Theirs was a modest home, with a thatched roof, but it had a wooden floor, and that was something. Half the town had dirt floors, but they had a wooden floor and that meant it could be kept clean. Aurelia swept until it was spotless, and then wiped down the table with a cloth, even though she had already cleaned it once that morning. Then she stood awkwardly against the wall and waited. As she did, her heart filled with dread. She wished it would go away. After all, this wasn’t unexpected. But nonetheless, she was afraid.

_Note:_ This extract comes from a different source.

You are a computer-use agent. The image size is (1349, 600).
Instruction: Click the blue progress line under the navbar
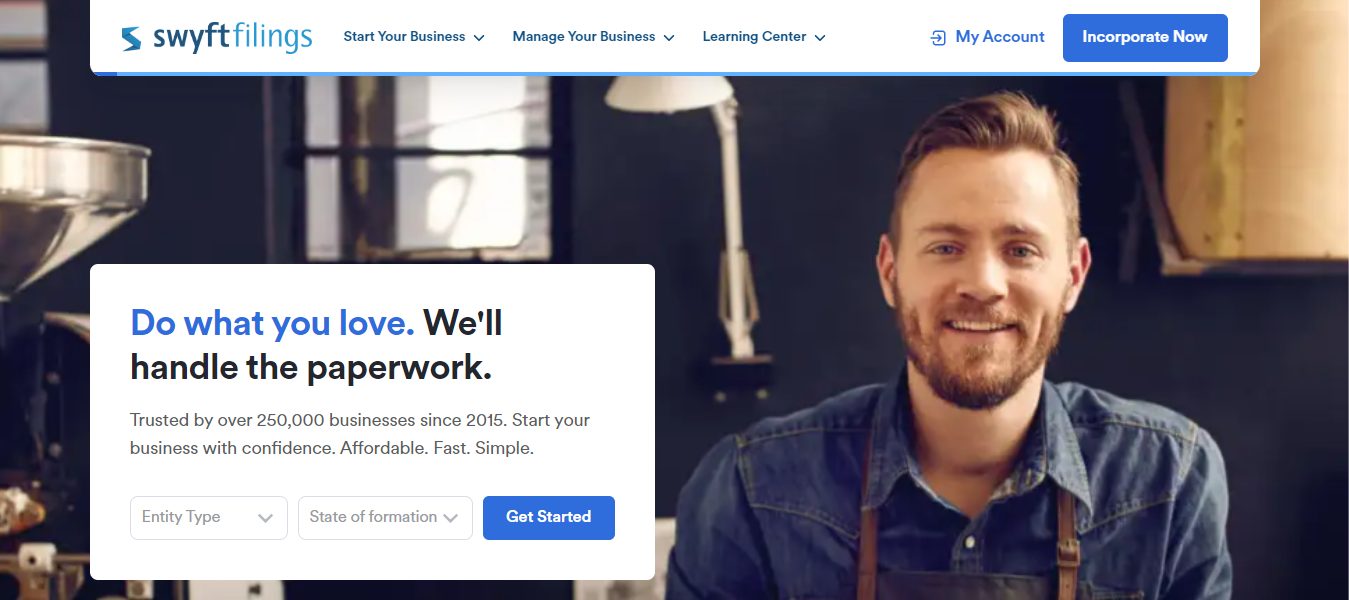[675, 74]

“Mother,” she blurted out when her mother came back into the room, “Do you know who I am to marry? Did Miss Beatriz say?”
“Duarte,” her mother tossed back over her shoulder. “You know him. He’s only a year older than you. The butcher’s son.”
Aurelia gasped. Duarte was fat and he smelled. He liked to go down to the tavern and get drunk. She knew he had had a wife before who had died in childbirth. The child had died, too. She’d heard rumors, though she’d never known if they were true, that his previous wife had been seen occasionally about the town with bruises on her arms and face.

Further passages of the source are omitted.